After that, I never spoke to him or my younger brother about it again, they never bought it up, and neither did I. When I grew older, I never felt resentment or that they meant me no harm but I was upset at myself for allowing this to happen twice, and by the same brother from before.
When we turned into teenagers, and puberty sunk in and I began to notice boys around my age and older, my younger brother asked me why I couldn't love him the way I loved my crushes and my other boyfriends?! Huh?! Was he serious?! I tried to explain to him that we didn't have the same kind of love, that we were siblings, and that my love for those guys was only infatuation - but he didn't get it.
A part of me feels like he didn't ever get it but as he got his own girlfriends, he knew my feelings for them and for him was different.

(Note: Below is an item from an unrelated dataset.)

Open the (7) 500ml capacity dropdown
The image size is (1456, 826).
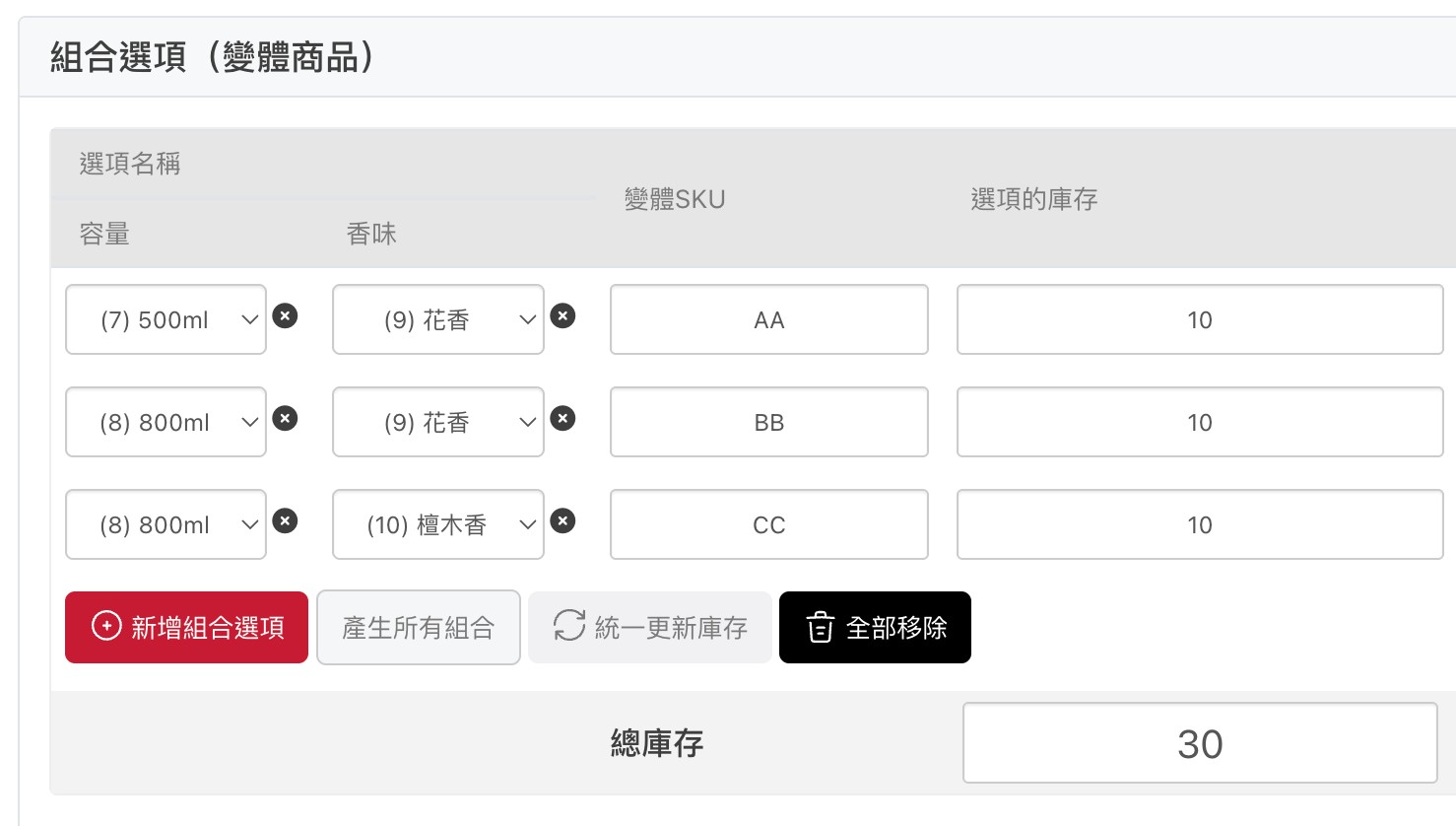click(x=165, y=319)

Although a part of him does continue to go around choosing girlfriends that remind him of me because he has sort of an infatuation. I think we'll need to work with each other on what he wants more of for himself than this twisted obsession.

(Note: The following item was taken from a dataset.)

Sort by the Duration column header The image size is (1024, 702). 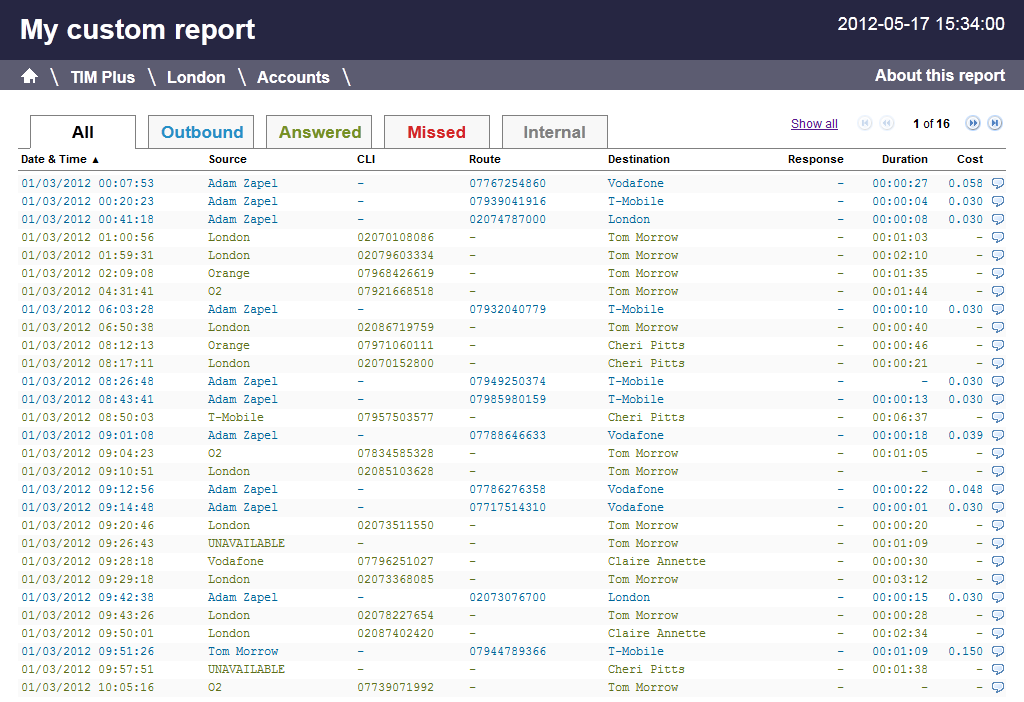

PLEASE OUT OF RESPECT FOR RAPE AND MOLESTATION VICTIMS:
I HAD TO EDIT THIS STORY FOR THE FACT THAT SOME MEN OR OTHERS WERE GETTING PLEASURE FROM STORIES OF THIS NATURE AND COMMENTING ON THEIR LUST FOR WHAT THE STORY WAS ABOUT.

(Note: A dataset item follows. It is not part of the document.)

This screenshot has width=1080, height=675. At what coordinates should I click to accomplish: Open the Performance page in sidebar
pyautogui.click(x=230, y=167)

THAT BEING SAID, IT IS INDECENT AND DISRESPECTFUL WHEN I GLANCE THROUGH THE ACTIVITY OF THIS STORY AND READ PEOPLE TELLING ME HOW THEY'RE TURNED ON AND HAVE JERKED OFF TO IT. I FIND IT EXTREMELY DISTASTEFUL AND INAPPROPRIATE. I HAVE RECEIVED ALERTS ON COMMENTS ABOUT THIS STORY AND ONCE COMING TO THE PAGE NOTICE THESE COMMENTS THAT DISTURB ME BEYOND BELIEF. I KNOW IT HAS TAKEN ME A LOT OF TIME TO COMMENT ABOUT IT BUT I HONESTLY THOUGHT IT WOULD GO AWAY ON ITS OWN AND NOW THAT IT HASN'T, I FELT THE NEED TO ADDRESS IT. IF I NOTICE ANYMORE INSENSITIVE COMMENTS, I WILL DELETE THIS STORY AND THE COMMENTS.
I HAVE EDITED THIS STORY BECAUSE IT WAS TOO EXPLICIT BEFORE AND THAT CAN BE PAINFUL FOR SOME READERS, THEREFORE, I WILL NOT BRING THE OLD VERSION BACK. I HAVE TO BE AWARE THERE ARE ALSO PERVERTS ON THIS SITE WHO GET TWISTED PLEASURE FROM IT. FOR THE LONGEST TIME, I REFUSED TO EDIT IT BECAUSE I KNEW IT HAPPENED AS I'D EXPLAINED BUT A LOT OF PEOPLE DOUBTED IT. THE NEXT PERSON WHO DOES MAKE A NASTY REMARK, I WILL DELETE IT PERMANENTLY, NO EXCEPTIONS!!
DELETING IT IS SOMETHING I DO NOT WANT TO DO IS BECAUSE I BELIEVE THIS CAN HELP SOMEONE ELSE AND FROM THE POSITIVE COMMENTS I'VE RECEIVED, I'VE SEEN IT HAS. DO NOT TAKE AWAY FROM SOMEONE ELSE'S GROWTH. THANK YOU FOR YOUR OVER-STANDING.